Radio waves from distant stars could indicate presence of hidden planets, study says
This file photo illustration shows a red dwarf star orbited by a hypothetical exoplanet. Red dwarfs tend to be magnetically active, displaying gigantic arcing prominences and a wealth of dark sunspots. (Credit: NASA/ESA/G. Bacon (STScI))
TORONTO -- Scientists have heard a message from the stars — specifically, radio signals bursting from distant red dwarf stars which they believe could indicate the presence of hidden planets.
Researchers at the Dutch national observatory ASTRON have been using the world’s most powerful radio telescope Low Frequency Array (LOFAR) to scan the skies for planets, according to a press release.
Recently, they discovered signals emanating from 19 distant stars, four of which can be best explained by planets we just can’t see, Dr. Benjamin Pope explained in the release.
“We’ve long known that the planets of our own solar system emit powerful radio waves as their magnetic fields interact with the solar wind, but radio signals from planets outside our solar system had yet to be picked up,” Pope, a researcher with the University of Queensland, said.
“This discovery is an important step for radio astronomy and could potentially lead to the discovery of planets throughout the galaxy.”
When researchers aimed the radio telescope at the sky, they were focusing on red dwarf stars because they are known to have strong magnetic activity, which is the driver of radio emissions.
But when “magnetically inactive” stars showed up as well, researchers had to figure out why.
They believe that these older stars that are sending radio emissions when they shouldn’t may be sending them because of a close bond with orbiting planets, similar to Jupiter and its moon, Io.

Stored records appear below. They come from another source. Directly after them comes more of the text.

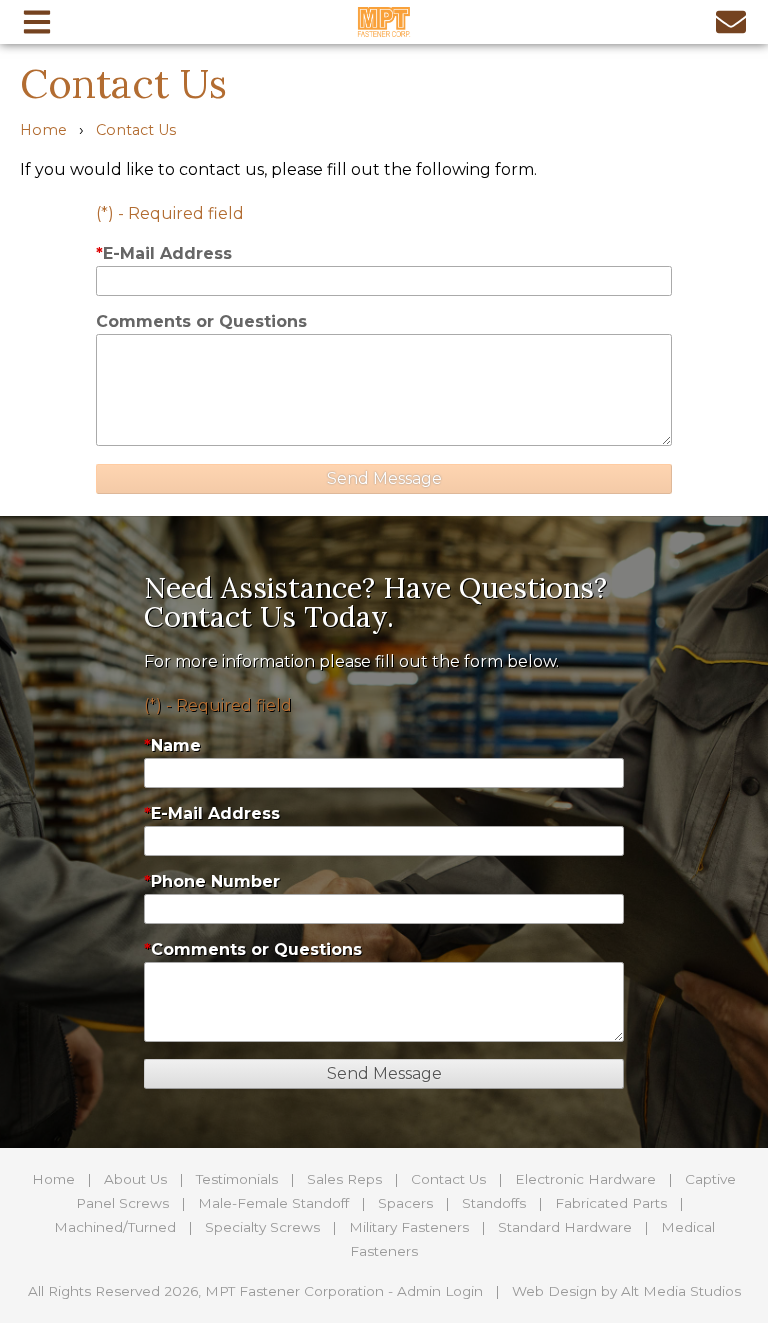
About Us (135, 1179)
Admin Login (440, 1291)
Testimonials (237, 1179)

“Our own Earth has aurorae, commonly recognized here as the northern and southern lights, that also emit powerful radio waves – this is from the interaction of the planet’s magnetic field with the solar wind,” Joseph Callingham of Leiden University said in the release.
“But in the case of aurorae from Jupiter, they’re much stronger as its volcanic moon Io is blasting material out into space, filling Jupiter’s environment with particles that drive unusually powerful aurorae.”
This means Jupiter and Io have a strong magnetic interaction, and researchers believe that they’re seeing a similar thing with these distant stars.
“Our model for this radio emission from our stars is a scaled-up version of Jupiter and Io, with a planet enveloped in the magnetic field of a star, feeding material into vast currents that similarly power bright aurorae,” Callingham said.
“It’s a spectacle that has attracted our attention from lightyears away.”
The research has been published in both the journal Nature Astronomy this month and the journal Astrophysical Journal Letters.
The actual planets still need to be confirmed, but right now, scientists believe that the presence of hidden planets is a strong explanation for the radio signals they’ve picked up.
“We can’t be 100 per cent sure that the four stars we think have planets are indeed planet hosts, but we can say that a planet-star interaction is the best explanation for what we’re seeing,” Pope said.
“Follow-up observations have ruled out planets more massive than Earth, but there’s nothing to say that a smaller planet wouldn’t do this.”
If the presence of planets is confirmed, this could be a new method to help pinpoint more planets in the night sky.